### Problems and tasks
a – Duplicate the part of the Orioles roster text below that runs from "One area that" to "players to come.".
b – Carry on the text about the Orioles' roster depth, starting after its final sentence.

### Page text

(begin)

One area that does not require much investment, if any, is the Orioles’ talented young cohort of position players. That group is so deep that people in the organization believe this year’s likely AL Rookie of the Year, Gunnar Henderson, isn’t even the best infielder in a system that will likely spit top teenage prospect Jackson Holliday into the big leagues before 2024 is over. They have so much position-playing depth that they could afford to, and perhaps might have to, deal key pieces of their AL championship team simply to clear space for the younger, cheaper, potentially higher-ceiling players to come.
Jorge Mateo and Ramon Urías, for example, are still arbitration eligible, but they probably won’t find regular at-bats with Henderson, Jordan Westburg and Ryan Mountcastle established in the infield and Holliday and other top prospects on the way. And one could argue Baltimore has outfield options as well. Anthony Santander, who has emerged as a regular 30-homer candidate as the Orioles emerged around him, is a free agent after 2024. Cedric Mullins, the quiet keystone of the franchise during its transition, is entering his second-to-last year of arbitration eligibility and will almost certainly become one of its highest paid players in 2024. Stalwart Austin Hays is in the same position. In Colton Cowser and Heston Kjerstad and others, Baltimore expects to have options to replace those veterans on the way, too.

(end)

### Data segment

(begin)

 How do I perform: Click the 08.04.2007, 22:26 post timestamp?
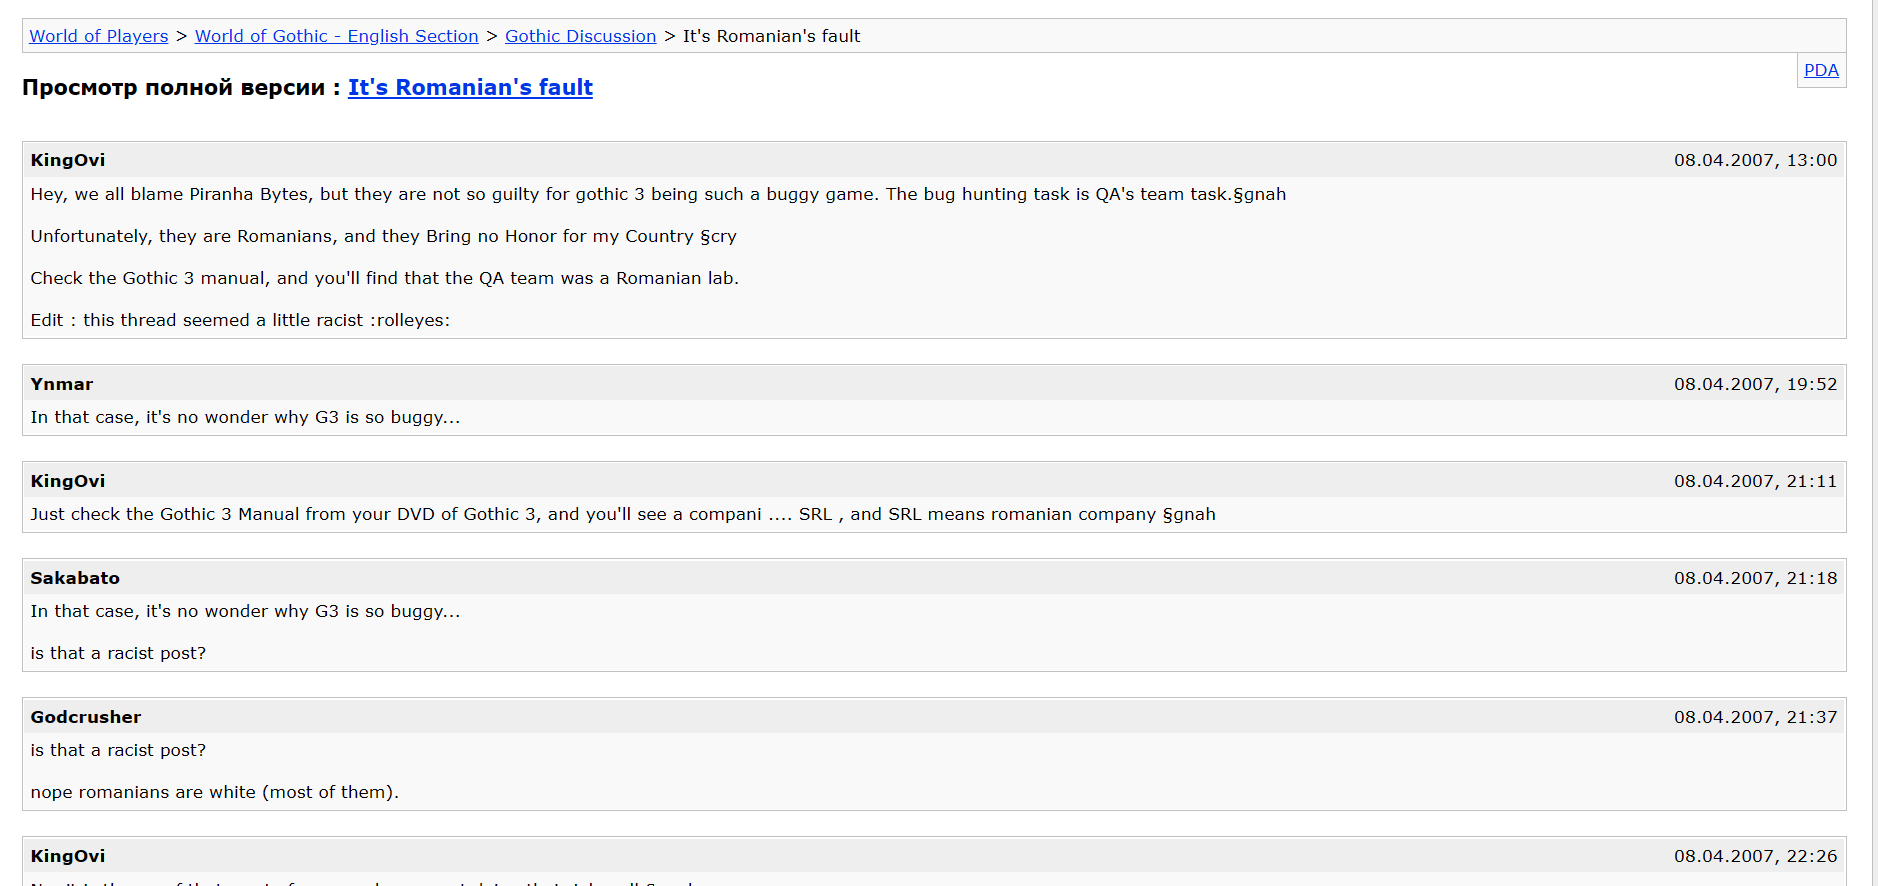[1755, 856]
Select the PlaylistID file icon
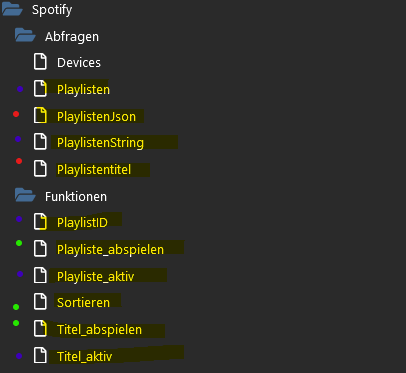 [40, 222]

(end)

### Outputs in order
a –
One area that does not require much investment, if any, is the Orioles’ talented young cohort of position players. That group is so deep that people in the organization believe this year’s likely AL Rookie of the Year, Gunnar Henderson, isn’t even the best infielder in a system that will likely spit top teenage prospect Jackson Holliday into the big leagues before 2024 is over. They have so much position-playing depth that they could afford to, and perhaps might have to, deal key pieces of their AL championship team simply to clear space for the younger, cheaper, potentially higher-ceiling players to come.

b –
It is a testament to Elias and his front office and the state of the Orioles minor league system that they have a logjam forming. It is now their burden to deal with the uncomfortable decisions coming their way, some of which could help them get the pitching they seek, difficult as parting with veterans or promising prospects might be.
“We like having all these good players. I’m not itching to get rid of any of them. But like any front office, we’re going to evaluate trades on their merits on a case-by-case basis,” Elias said. “There’s no one in the organization we want to just jettison right now. It’s just going to be dependent on the return.”